TEACHERS are to strike over plans to replace their school with a privately-sponsored academy as part of a flagship Government initiative, The Northern Echo can reveal.

Members of the National Association of Schoolmasters Union of Women Teachers (NASUWT) will stage their one-day walkout at Belmont School, in Durham City, on Thursday.

Simon Kennedy, NASUWT regional organiser, said: “Our members are doing this with heavy hearts, but they have been left with no alternative.”

The move follows a unanimous strike ballot that was due to be announced tomorrow.

The decision will come as a blow to Durham County Council, which last month backed plans to close six secondary schools, replacing them with three academies It is a reorganisation that could cost up to £75m and affect thousands of families.

Meanwhile, this weekend the National Association of Head Teachers overwhelmingly passed a resolution at its annual conference backing a potential boycott of primary school Sats.
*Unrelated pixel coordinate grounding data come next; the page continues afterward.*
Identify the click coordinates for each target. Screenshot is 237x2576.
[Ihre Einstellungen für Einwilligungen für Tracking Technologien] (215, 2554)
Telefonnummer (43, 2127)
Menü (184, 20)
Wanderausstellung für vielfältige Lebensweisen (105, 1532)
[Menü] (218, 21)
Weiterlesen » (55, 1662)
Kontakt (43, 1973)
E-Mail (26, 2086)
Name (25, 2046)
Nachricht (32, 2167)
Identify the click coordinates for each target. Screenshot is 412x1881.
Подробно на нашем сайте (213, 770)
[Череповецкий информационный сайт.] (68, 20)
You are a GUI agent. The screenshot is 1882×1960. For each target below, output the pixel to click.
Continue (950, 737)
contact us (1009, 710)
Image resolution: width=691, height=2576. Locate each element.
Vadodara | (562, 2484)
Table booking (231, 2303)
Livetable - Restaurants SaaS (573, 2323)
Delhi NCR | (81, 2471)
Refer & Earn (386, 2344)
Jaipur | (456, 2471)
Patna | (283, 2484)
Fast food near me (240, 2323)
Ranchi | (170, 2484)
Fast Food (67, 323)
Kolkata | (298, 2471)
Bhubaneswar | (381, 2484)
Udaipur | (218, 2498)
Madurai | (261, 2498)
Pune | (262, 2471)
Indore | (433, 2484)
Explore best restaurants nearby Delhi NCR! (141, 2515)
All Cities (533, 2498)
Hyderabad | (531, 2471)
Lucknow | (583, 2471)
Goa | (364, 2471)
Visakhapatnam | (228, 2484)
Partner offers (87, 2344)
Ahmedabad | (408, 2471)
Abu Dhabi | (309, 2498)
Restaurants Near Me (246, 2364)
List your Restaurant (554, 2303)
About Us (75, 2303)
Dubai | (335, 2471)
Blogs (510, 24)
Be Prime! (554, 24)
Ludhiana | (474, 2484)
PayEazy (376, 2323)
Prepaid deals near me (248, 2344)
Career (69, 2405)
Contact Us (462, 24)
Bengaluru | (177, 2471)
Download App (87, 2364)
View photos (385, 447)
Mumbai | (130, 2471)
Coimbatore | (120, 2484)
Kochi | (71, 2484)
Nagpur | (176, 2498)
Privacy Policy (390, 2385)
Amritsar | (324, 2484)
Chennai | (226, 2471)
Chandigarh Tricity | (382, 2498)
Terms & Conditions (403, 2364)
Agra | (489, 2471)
The National Union of Teachers is to hold a similar ballot over the tests.

Supporters of the academy scheme in County Durham argue they will create better quality schools that will generate £10m of extra investment.

MPs Hilary Armstrong, Kevan Jones and Dr Roberta Blackman-Woods all support the academies, which will be independent state-funded schools, co-sponsored by the county council and outside groups.

But opponents say the schools listed for closure are improving, and that turning them into academies will remove them from local control.

Officials are looking into where the academies should be built.

Councillor Claire Vasey, the council’s cabinet member for children and young people, has pledged to work with teachers’ unions, saying their priorities were her priorities.

However, Mr Kennedy said: “Regrettably, we have been left with no option but to take strike action. Our members are angry that they have been put into this position.

“They are angry that the parents, the staff, the children and the local community have been ignored.”

The vast majority of teachers at Belmont are members of the National Association of Schoolmasters Union of Women Teachers (NASUWT), and the school will now draw up plans to react to the strike.

The union said its members would leave the picket lines to teach pupils preparing to sit their GCSEs, but whether other classes will be able to continue is unclear.

No one at Durham County Council was available to comment last night.

But David Williams, the council’s director of children and young people’s services, previously said that the possibility that trade unions might strike was disappointing and warned that such action could harm the education of young people.

Mr Kennedy said: “The blame for the disruption needs to be laid squarely at the door of the county council.

“We have sought to avoid this.

“We have lobbied, petitioned and held meetings to make sure our voice was heard. Now our members have been left with no alternative but to withdraw their labour.”

The proposals would mean academies – independent state-funded schools – being built in Durham, Consett and Stanley, co-sponsored by the council and an outside group.

In Durham and Consett, it would be the Durham Excellence in Education Partnership, led by Durham University. In Stanley, it would be New College Durham.

All three would cater for students aged 11 to 19.

In Durham, an academy would replace Belmont School Community Arts College and Durham Gilesgate Sports College and Sixth Form Centre.

In Consett, Moorside Community Technology College and Consett Community Sports College would close; and in Stanley, Greencroft Business and Enterprise Community School and Stanley School of Technology would close.

The Association of Teachers and Lecturers union said there was anger at the changes among its members.

The council could take decisions on where the academies should be built in August, with the new schools opening as early as September 2012.